# What you should do
Below are lines of data; restate word for word those running from the line containing "This screenshot has" to the line containing "Where should I", inclusive, and no others.

(Beginning of Given records)

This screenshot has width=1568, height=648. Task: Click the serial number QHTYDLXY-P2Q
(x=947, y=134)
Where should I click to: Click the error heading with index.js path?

(End of Given records)
(Beginning of Given records)

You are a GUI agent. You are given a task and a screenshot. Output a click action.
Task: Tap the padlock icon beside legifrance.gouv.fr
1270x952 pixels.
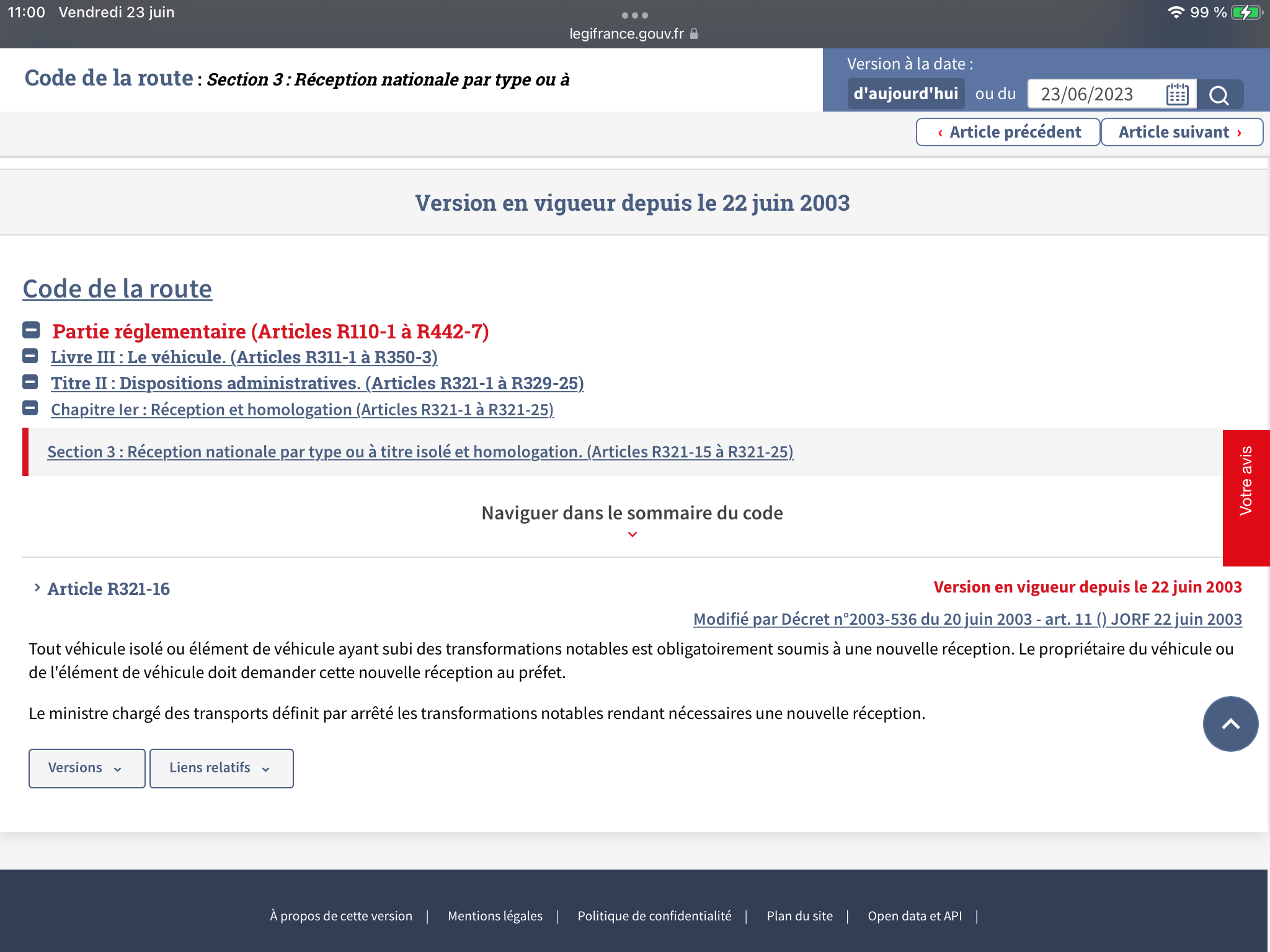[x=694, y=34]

(End of Given records)
(Beginning of Given records)

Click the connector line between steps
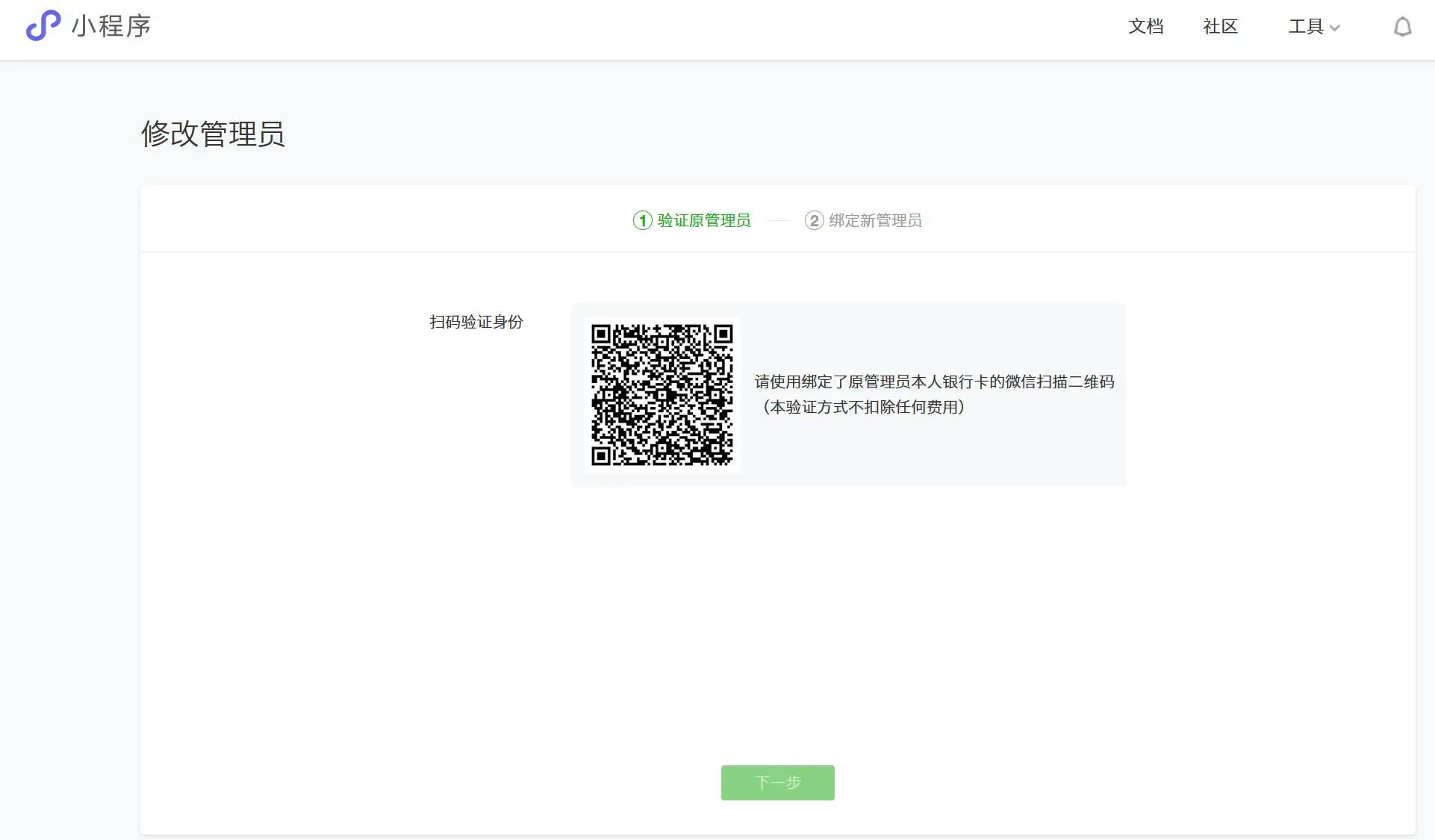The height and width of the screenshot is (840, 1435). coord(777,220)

(End of Given records)

# Answer box
This screenshot has width=1568, height=648. Task: Click the serial number QHTYDLXY-P2Q
(x=947, y=134)
Where should I click to: Click the error heading with index.js path?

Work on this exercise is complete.